风力发电并网侧滤波器研究

发布时间：2019-01-09 14:05

【摘要】：风力发电系统的核心部分就是并网逆变器,逆变器对于风力发电机而言,相当于是非线性负载,能够带来大量的谐波,因此在风力发电系统中,尤其网侧滤波器是不可或缺的。并网逆变系统的后级输出滤波器有三种类型:L、LC、LCL。比较三者的滤波性能,可以发现在开关频率比较低的并网逆变系统中,L、LC滤波器需要较大的电感量才能满足对高次谐波的滤波要求,成本较高。由于高次谐波衰减特性好以及所需较小电感等特点,LCL滤波器在并网逆变系统中逐渐替换了传统的L、LC滤波器。但是LCL滤波器的引入,会给系统带来谐振问题,需要采用适当的控制策略来解决这一问题。所以本文以LCL滤波器并网逆变系统为研究对象,研究了在理想电网电压和不平衡电网电压两种情况下的电流控制策略。本文首先对LCL滤波器进行了分析设计,然后建立了LCL滤波并网逆变系统在理想电压条件和不平衡电网条件下数学模型。在理想电压条件下,分别研究了网侧电流反馈和逆变器侧电流反馈控制策略。针对LCL滤波器的谐振问题,讨论有源阻尼法和无源阻尼法的抑制效果。无源阻尼法易于实现,但增加了系统成本;有源阻尼可以较好地抑制谐振峰,然而控制却变得复杂,且参数偏差和逆变器的开关频率表都会制约有源阻尼法。在此基础上,基于抵消控制系统传递函数零极点的思路,就提出了“LCCL”电流反馈控制策略,让并网逆变控制系统将由三阶降阶为一阶。

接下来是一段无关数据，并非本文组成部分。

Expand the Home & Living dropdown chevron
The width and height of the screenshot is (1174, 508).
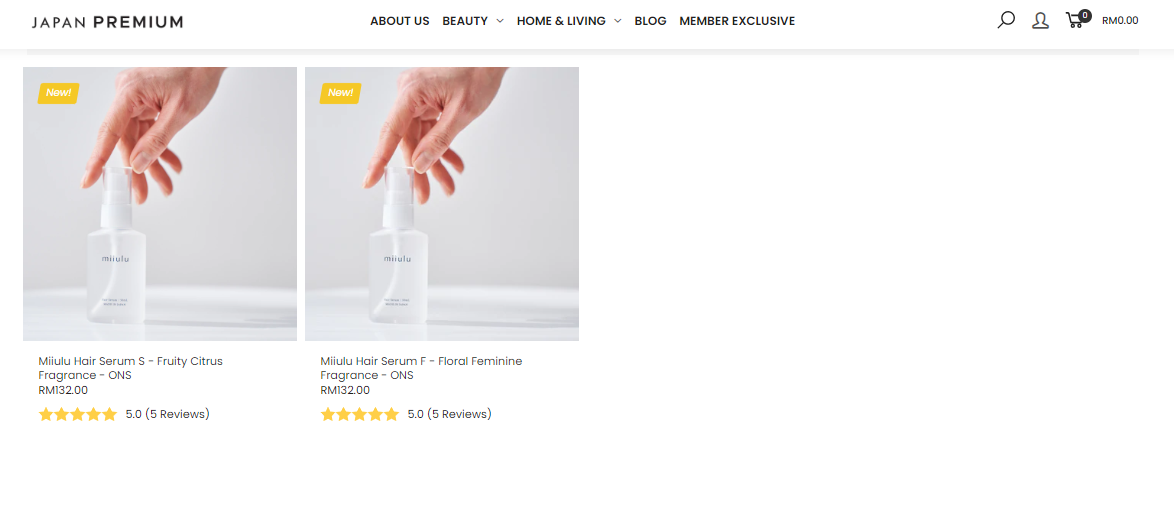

相对于前面的传统电流反馈控制方法,该方法不需要复杂的计算,可以让控制回路的极点增益大大削弱,使系统运行效率得到提高。当实际系统运行在不平衡电网条件时,“LCCL”电流反馈控制策略不一定能够适用,所以需要研究不平衡电网条件下的控制策略。本文针对传统控制策略在不平衡电网条件下瞬时功率特性方面的问题,提出了协调控制瞬时功率波动与入网电流的幅值不平衡策略。然后对比分析采用PIR(比例积分谐振)和PI(比例积分)控制器的并网逆变系统对谐振的抑制效果和静差的消除效果。发现在不平衡电网电压下,不论低频,还是高频,采用PIR控制器,滤波效果都比较好。但是引入谐振控制器,会将提高系统控制复杂程度,于是提出电网电压前馈并结合逆变器侧电流反馈的无阻尼控制策略,能够消除入网电流受电网电压的控制影响。通过在Matlab/Simulink仿真中对该策略进行验证,发现在不平衡电网电压条件下,加入电网电压前馈的控制系统中入网电流波形仍然呈现对称状态,没有发生变化,降低谐波污染。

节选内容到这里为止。